+++ Text block +++
As a former director of Next Digital — publisher of the pro-democracy Apple Daily newspaper in Hong Kong that was forcibly shuttered by the government last year — I have seen how former colleagues, even those now in the United States, are living in fear. People are afraid to attend an upcoming award ceremony honoring the paper’s journalists. Prospective employees of the Committee for Freedom in Hong Kong worry that association with our group will expose them or their relatives to punishment by the Chinese Communist Party.
I have seen a similar pattern of fear in my trips to Britain. Hong Kongers in Scotland told me during a recent visit of harassment and bullying on university campuses, including attempts to force them to disavow their support for Hong Kong’s democracy movement. Pro-democracy protesters in London, ironically at a “stop Asian hate” rally, were beaten by thugs they believe were sent by the Communist Party.
In the United States, pro-Communist Chinese forces are squelching debate. Universities are put under pressure not to invite the Dalai Lama or discuss genocide against the Uyghurs or the fight for freedom in Hong Kong. At George Washington University, the president initially agreed to take down dissident posters after a pro-mainland group claimed that they were racist, simply because they depicted the Chinese government’s actions negatively. Though the decision was later reversed, it shows the naivete of Americans in facing this threat to freedom. More recently, Chinese students at Cornell University intimidated a Uyghur student at the university, prompting a bland statement from the university warning about how “harmful it is when conversation devolves into derogatory anti-Asian expression.”
The day after the Justice Department announced the complaints, a journalist friend of mine who narrowly escaped Hong Kong and now lives in a seaside community in Florida woke up to find a small, vaguely Chinese flowerpot on his front doorstep. My friend won’t appear at anything publicly associated with Hong Kong’s pro-democracy movement. He’s too afraid of what might happen to relatives back home. The pot spooked him, though “there’s no note, no warning,” he wrote me. “I’m afraid to touch it.”
My Chinese friends are in America because they value our liberty and freedom. They shouldn’t have to live in fear when they find flowerpots on their front steps. What is at stake here is our nation’s ability to assure free speech and speech that is free from fear. China wants to keep all of us from hearing the truth about its policies in Xinjiang, Tibet and Hong Kong. Today, the target is Chinese people living in America. Tomorrow, it will be all of us.
+++ Data lines +++
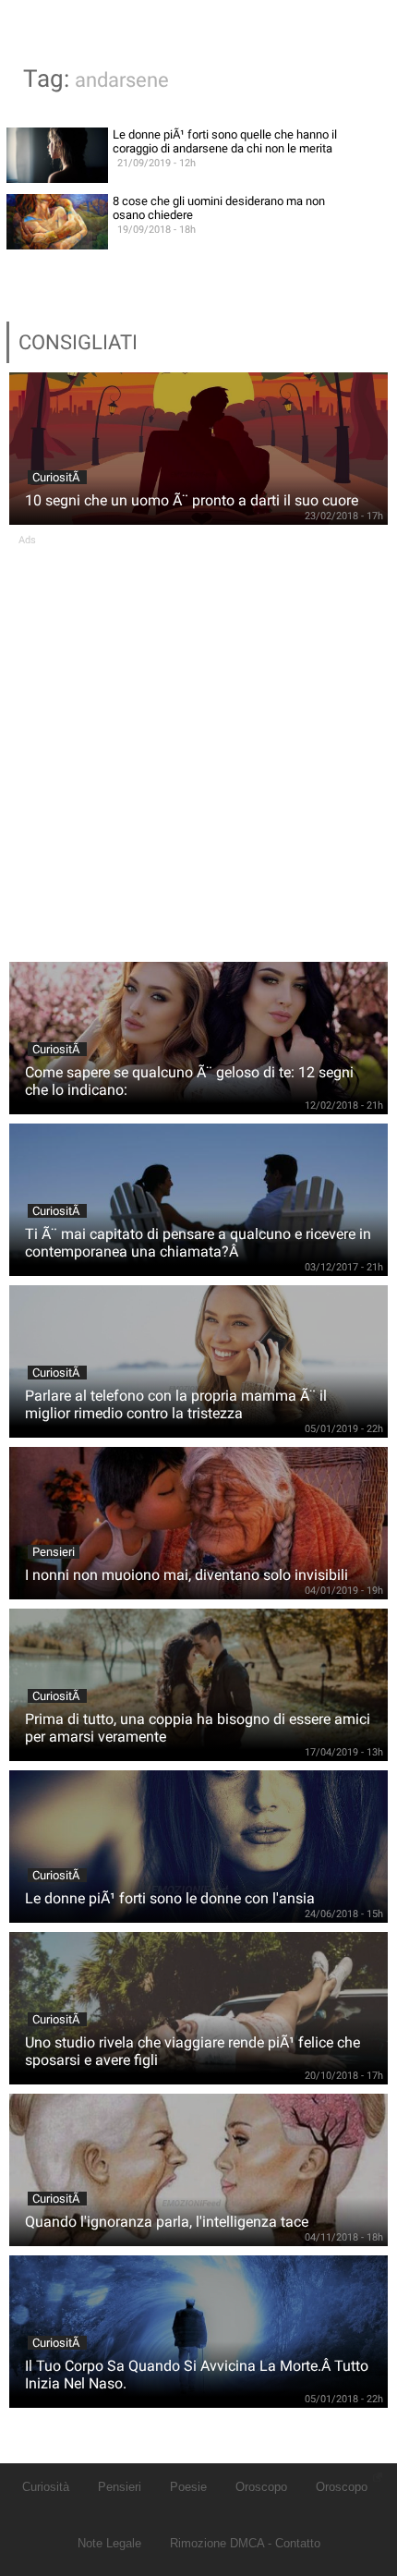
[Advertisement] (198, 744)
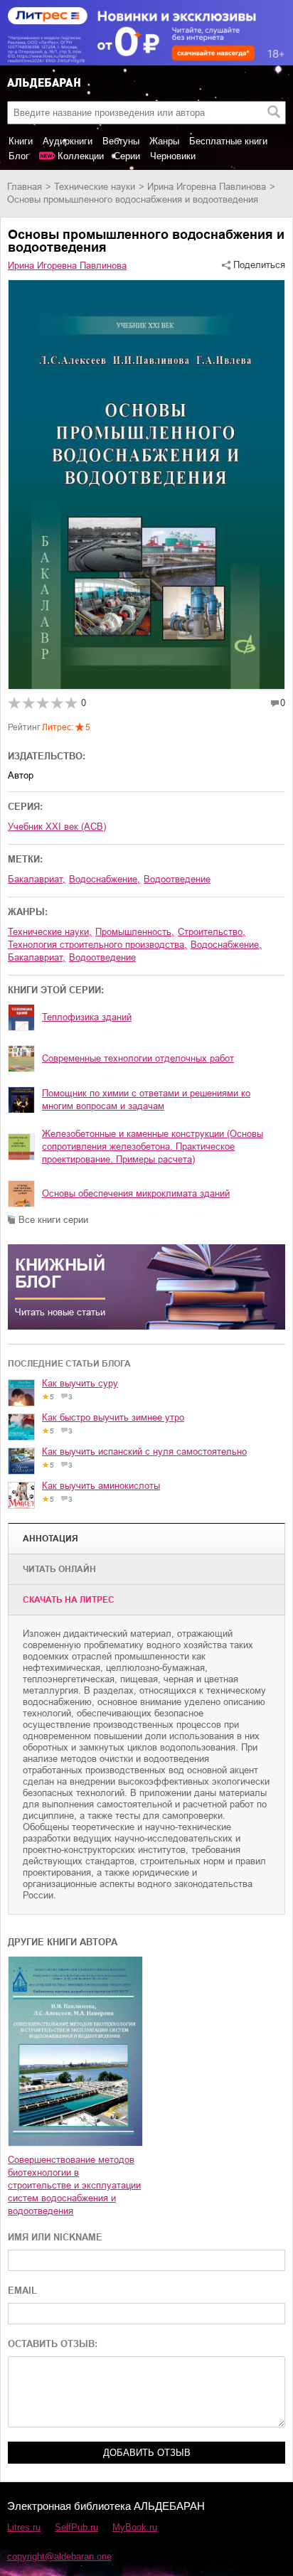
+++
▶ **Your instructions**: Quote the Hong Kong text from "My Chinese friends" up to and including "be all of us.". Work only from the Hong Kong text, not from the listing.

▶ **Output for this exercise**:
My Chinese friends are in America because they value our liberty and freedom. They shouldn’t have to live in fear when they find flowerpots on their front steps. What is at stake here is our nation’s ability to assure free speech and speech that is free from fear. China wants to keep all of us from hearing the truth about its policies in Xinjiang, Tibet and Hong Kong. Today, the target is Chinese people living in America. Tomorrow, it will be all of us.